- What to produce: Exactly the lines from the start of the data through the line containing "info@primo-pr.com (1011, 2020)" should be output, with both ends kept and nothing added.
-.-.-
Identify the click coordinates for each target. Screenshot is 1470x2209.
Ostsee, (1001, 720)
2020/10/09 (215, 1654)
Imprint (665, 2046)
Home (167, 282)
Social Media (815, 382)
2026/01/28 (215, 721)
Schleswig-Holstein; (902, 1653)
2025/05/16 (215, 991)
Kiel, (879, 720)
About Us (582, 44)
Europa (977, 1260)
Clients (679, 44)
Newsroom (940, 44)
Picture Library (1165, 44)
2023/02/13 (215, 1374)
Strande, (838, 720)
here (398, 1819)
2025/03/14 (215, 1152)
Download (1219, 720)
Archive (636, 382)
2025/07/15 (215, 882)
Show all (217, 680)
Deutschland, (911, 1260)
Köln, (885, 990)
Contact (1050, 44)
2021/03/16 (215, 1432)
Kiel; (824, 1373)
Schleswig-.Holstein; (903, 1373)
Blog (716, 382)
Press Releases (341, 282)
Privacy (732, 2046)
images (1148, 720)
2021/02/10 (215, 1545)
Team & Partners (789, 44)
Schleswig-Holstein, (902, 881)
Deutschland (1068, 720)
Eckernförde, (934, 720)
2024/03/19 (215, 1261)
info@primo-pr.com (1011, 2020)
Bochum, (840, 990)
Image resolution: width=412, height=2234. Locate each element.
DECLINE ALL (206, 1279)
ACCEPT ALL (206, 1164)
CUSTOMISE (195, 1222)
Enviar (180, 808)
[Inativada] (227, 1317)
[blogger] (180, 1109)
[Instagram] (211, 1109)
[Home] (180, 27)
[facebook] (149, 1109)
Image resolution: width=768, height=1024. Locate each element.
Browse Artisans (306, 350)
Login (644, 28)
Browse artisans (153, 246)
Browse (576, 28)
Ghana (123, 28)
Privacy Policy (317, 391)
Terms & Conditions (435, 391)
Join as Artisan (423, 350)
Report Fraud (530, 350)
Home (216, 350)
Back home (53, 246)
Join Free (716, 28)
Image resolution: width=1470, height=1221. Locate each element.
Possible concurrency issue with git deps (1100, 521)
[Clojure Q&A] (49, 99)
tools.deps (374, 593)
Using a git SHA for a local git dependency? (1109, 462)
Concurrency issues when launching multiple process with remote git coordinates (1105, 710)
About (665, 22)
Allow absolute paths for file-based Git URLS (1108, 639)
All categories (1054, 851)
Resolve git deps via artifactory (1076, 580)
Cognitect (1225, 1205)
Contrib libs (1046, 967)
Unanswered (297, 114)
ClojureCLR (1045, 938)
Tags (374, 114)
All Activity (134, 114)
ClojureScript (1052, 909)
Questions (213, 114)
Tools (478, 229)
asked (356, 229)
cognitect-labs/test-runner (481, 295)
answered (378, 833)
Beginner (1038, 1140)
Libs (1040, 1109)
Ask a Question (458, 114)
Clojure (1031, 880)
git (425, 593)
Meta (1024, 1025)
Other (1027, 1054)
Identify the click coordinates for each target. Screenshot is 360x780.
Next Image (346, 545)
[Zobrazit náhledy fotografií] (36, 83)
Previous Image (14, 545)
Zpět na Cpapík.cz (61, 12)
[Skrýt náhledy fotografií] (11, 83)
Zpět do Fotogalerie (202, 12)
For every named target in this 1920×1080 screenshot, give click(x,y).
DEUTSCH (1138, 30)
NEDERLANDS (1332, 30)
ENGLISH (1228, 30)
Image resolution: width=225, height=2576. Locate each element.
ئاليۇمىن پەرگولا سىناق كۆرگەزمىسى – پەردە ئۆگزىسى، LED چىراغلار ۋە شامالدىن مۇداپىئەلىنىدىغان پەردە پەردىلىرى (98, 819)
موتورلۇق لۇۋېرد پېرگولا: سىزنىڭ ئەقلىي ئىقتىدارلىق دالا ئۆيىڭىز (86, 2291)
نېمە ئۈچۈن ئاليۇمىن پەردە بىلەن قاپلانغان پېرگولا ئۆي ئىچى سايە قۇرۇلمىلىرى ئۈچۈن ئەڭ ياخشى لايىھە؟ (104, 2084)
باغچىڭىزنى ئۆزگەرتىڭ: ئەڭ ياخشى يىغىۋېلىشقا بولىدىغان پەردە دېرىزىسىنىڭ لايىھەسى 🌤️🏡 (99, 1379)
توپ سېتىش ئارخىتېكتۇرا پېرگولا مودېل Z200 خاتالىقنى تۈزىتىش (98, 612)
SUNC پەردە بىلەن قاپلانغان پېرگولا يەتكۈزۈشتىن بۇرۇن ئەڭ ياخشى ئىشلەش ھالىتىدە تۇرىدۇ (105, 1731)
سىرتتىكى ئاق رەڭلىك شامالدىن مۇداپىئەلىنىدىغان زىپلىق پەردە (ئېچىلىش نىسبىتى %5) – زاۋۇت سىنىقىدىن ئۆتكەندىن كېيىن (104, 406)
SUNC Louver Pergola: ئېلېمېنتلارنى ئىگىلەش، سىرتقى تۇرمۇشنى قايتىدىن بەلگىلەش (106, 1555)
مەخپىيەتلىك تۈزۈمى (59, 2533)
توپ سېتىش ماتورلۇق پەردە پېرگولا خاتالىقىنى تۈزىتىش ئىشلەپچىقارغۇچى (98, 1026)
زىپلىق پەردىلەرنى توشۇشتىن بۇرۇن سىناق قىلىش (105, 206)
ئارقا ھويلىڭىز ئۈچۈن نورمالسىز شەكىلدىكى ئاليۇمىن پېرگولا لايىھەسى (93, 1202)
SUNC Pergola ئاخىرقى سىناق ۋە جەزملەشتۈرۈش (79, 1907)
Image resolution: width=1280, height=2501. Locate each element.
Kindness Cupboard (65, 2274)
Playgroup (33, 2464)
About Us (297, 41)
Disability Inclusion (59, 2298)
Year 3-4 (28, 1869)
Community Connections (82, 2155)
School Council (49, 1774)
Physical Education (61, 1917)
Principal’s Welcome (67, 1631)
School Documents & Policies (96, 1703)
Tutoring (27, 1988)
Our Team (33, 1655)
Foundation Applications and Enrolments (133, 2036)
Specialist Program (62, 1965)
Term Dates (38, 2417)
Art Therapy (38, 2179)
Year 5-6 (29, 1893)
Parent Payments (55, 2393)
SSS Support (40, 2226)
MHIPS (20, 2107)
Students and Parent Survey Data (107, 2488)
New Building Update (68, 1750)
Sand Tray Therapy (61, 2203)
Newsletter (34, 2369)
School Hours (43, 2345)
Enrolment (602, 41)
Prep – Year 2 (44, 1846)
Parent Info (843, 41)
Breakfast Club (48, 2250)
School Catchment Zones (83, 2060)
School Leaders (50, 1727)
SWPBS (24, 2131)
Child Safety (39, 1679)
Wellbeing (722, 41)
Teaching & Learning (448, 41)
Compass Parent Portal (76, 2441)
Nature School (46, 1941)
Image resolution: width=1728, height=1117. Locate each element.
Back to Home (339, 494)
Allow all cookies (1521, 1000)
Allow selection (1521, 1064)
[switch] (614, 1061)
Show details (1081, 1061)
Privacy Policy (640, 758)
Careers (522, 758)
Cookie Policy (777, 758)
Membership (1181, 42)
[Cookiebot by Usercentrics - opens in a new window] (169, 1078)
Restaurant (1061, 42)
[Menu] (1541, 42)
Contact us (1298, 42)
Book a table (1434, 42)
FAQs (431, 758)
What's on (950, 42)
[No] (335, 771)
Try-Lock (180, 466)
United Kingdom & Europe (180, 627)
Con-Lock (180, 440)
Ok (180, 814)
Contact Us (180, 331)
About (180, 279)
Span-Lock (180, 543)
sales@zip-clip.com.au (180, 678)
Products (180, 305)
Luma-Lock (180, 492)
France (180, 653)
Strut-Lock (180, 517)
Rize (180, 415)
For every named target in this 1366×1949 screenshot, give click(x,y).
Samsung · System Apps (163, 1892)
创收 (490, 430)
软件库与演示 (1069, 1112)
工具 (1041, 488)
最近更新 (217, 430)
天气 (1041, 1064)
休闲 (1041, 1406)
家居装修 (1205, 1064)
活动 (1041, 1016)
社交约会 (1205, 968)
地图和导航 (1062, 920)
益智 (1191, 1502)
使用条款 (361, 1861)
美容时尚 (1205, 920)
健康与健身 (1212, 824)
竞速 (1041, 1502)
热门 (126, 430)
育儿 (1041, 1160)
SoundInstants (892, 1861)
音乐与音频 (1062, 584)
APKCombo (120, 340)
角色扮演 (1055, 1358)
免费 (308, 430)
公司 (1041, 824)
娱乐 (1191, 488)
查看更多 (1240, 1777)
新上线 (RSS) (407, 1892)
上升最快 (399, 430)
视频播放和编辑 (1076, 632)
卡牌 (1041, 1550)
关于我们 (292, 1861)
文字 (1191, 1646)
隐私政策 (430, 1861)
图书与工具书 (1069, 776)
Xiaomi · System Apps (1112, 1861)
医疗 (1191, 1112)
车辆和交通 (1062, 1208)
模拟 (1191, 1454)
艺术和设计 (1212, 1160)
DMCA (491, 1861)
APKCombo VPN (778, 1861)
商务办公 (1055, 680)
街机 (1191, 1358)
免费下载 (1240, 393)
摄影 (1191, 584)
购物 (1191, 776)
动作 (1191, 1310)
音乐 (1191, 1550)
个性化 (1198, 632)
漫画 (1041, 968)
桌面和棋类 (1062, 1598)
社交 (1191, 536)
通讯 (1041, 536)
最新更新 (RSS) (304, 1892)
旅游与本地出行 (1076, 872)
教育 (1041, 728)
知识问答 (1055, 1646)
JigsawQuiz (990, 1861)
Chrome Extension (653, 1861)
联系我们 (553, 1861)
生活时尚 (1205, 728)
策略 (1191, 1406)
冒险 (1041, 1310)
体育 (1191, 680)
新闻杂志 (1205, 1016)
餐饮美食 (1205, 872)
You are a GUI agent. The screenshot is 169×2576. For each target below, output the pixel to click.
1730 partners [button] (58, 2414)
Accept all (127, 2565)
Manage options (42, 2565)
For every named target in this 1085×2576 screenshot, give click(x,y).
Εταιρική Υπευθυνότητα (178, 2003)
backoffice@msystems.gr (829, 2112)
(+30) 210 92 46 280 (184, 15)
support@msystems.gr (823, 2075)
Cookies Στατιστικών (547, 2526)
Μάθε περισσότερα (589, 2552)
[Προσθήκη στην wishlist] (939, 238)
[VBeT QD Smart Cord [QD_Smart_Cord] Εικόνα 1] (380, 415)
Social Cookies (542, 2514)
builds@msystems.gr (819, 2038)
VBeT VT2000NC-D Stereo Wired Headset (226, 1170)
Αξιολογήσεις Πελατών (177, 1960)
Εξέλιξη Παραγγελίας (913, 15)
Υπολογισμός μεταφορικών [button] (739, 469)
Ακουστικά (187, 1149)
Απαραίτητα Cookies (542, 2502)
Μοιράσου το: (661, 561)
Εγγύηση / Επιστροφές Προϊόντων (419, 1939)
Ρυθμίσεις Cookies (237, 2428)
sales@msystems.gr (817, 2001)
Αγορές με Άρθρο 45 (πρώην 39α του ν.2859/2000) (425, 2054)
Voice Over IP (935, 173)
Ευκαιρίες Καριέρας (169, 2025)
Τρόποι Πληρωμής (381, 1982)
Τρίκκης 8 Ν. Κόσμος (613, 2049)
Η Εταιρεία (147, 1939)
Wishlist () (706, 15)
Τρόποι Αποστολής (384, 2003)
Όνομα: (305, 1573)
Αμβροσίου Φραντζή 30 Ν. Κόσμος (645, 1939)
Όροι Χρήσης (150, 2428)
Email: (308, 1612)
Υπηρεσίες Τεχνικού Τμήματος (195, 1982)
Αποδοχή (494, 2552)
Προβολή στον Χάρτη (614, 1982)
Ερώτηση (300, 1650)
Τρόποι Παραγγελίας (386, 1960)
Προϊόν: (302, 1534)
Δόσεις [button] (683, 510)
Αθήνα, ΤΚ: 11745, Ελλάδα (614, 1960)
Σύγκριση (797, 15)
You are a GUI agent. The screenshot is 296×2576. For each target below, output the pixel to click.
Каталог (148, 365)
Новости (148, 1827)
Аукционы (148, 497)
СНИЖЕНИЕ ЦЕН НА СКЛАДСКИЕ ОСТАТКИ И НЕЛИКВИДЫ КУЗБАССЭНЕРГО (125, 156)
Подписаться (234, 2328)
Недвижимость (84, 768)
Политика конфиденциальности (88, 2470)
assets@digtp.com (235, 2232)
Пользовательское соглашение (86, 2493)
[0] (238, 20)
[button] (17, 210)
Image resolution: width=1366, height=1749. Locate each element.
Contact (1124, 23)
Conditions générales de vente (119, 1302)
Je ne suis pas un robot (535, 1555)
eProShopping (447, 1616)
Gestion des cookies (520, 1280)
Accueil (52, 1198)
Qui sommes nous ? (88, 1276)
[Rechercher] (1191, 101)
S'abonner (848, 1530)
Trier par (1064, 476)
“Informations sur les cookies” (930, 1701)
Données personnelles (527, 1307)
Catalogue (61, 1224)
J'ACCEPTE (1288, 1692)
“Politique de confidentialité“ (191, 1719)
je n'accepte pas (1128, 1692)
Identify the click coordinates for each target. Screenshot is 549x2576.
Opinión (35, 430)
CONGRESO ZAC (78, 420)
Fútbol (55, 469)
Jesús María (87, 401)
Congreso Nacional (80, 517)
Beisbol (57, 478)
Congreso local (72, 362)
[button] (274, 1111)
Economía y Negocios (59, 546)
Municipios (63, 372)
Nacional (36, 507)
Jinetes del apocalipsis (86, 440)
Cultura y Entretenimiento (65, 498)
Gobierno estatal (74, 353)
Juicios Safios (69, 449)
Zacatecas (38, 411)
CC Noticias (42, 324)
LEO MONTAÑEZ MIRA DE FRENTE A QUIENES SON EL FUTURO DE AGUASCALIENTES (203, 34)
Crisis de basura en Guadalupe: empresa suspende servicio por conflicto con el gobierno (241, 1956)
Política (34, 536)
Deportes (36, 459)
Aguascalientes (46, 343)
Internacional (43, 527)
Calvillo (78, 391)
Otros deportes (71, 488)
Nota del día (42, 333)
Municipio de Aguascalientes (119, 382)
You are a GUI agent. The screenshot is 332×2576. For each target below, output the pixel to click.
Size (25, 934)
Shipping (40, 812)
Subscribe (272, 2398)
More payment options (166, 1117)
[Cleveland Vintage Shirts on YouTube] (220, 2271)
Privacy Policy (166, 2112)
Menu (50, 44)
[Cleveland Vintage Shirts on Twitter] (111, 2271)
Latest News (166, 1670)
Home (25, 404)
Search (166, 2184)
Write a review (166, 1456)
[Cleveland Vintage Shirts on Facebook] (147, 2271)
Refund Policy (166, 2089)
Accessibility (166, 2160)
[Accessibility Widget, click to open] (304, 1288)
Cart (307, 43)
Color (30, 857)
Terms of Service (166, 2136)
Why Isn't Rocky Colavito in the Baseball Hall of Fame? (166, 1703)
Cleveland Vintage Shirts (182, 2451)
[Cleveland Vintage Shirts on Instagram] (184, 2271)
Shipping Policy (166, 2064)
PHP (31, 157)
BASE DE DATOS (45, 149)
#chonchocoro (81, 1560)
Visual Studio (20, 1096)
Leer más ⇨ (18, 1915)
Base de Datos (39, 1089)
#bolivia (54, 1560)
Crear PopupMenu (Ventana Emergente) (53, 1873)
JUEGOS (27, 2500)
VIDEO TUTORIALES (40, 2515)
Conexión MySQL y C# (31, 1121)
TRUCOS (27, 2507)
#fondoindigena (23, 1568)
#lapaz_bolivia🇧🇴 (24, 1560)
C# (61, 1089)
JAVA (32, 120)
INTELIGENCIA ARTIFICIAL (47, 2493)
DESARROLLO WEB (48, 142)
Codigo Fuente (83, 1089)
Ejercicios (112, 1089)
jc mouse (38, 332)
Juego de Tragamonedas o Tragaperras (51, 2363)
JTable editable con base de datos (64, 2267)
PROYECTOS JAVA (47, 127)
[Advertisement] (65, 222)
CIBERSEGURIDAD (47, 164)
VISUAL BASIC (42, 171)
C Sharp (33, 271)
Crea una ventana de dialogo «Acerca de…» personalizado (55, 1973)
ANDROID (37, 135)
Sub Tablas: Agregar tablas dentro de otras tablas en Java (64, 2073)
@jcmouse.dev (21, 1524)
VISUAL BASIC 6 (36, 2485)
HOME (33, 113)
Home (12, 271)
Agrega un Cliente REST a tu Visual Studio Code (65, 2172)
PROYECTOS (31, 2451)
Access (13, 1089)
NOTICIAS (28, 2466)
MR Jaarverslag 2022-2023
-.-.-
- Answer to this problem:
Identify the click coordinates for each target. Screenshot is 1470x2209.
Ostsee, (1001, 720)
2020/10/09 (215, 1654)
Imprint (665, 2046)
Home (167, 282)
Social Media (815, 382)
2026/01/28 (215, 721)
Schleswig-Holstein; (902, 1653)
2025/05/16 (215, 991)
Kiel, (879, 720)
About Us (582, 44)
Europa (977, 1260)
Clients (679, 44)
Newsroom (940, 44)
Picture Library (1165, 44)
2023/02/13 (215, 1374)
Strande, (838, 720)
here (398, 1819)
2025/03/14 (215, 1152)
Download (1219, 720)
Archive (636, 382)
2025/07/15 (215, 882)
Show all (217, 680)
Deutschland, (911, 1260)
Köln, (885, 990)
Contact (1050, 44)
2021/03/16 (215, 1432)
Kiel; (824, 1373)
Schleswig-.Holstein; (903, 1373)
Blog (716, 382)
Press Releases (341, 282)
Privacy (732, 2046)
images (1148, 720)
2021/02/10 (215, 1545)
Team & Partners (789, 44)
Schleswig-Holstein, (902, 881)
Deutschland (1068, 720)
Eckernförde, (934, 720)
2024/03/19 (215, 1261)
info@primo-pr.com (1011, 2020)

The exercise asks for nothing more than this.